Copy out the data word for word, without any of its pictures.

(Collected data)
----------

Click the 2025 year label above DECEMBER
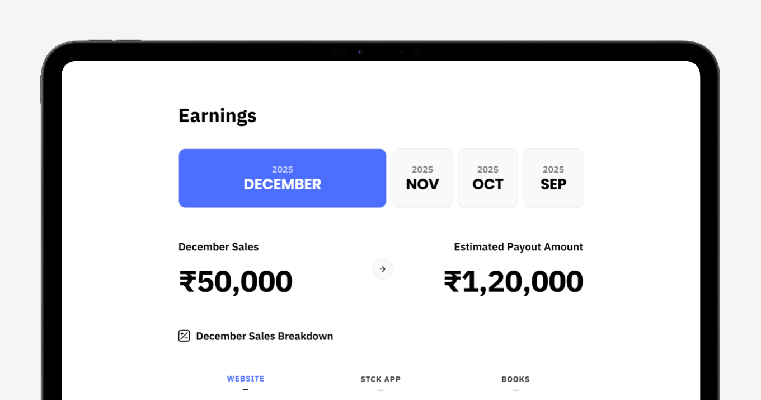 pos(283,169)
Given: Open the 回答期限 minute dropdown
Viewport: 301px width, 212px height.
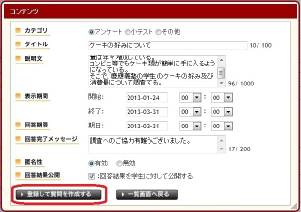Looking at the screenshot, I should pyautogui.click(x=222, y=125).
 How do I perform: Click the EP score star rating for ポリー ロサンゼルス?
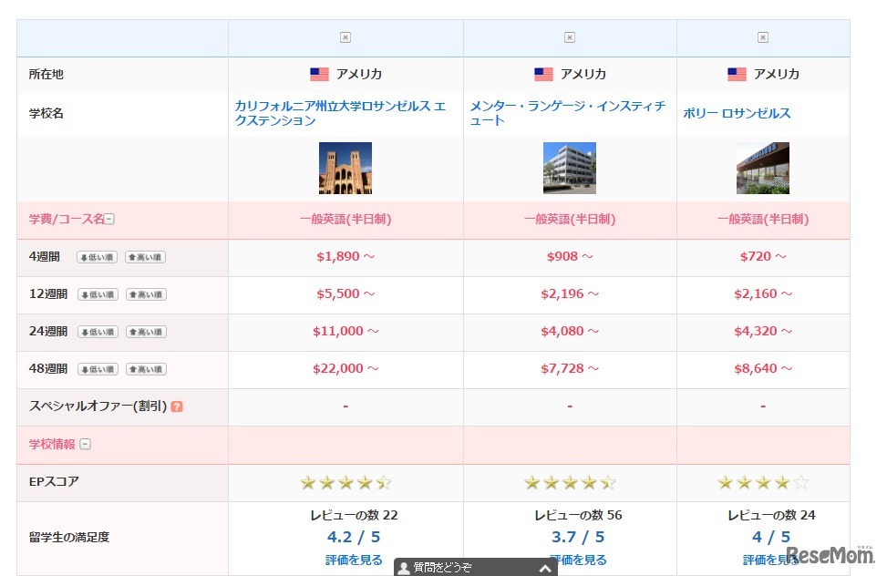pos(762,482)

----------

### Your response:
Click the 2025 year label above DECEMBER
 pos(283,169)
Given: Open the 回答期限 minute dropdown
Viewport: 301px width, 212px height.
Looking at the screenshot, I should pyautogui.click(x=222, y=125).
 How do I perform: Click the EP score star rating for ポリー ロサンゼルス?
pos(762,482)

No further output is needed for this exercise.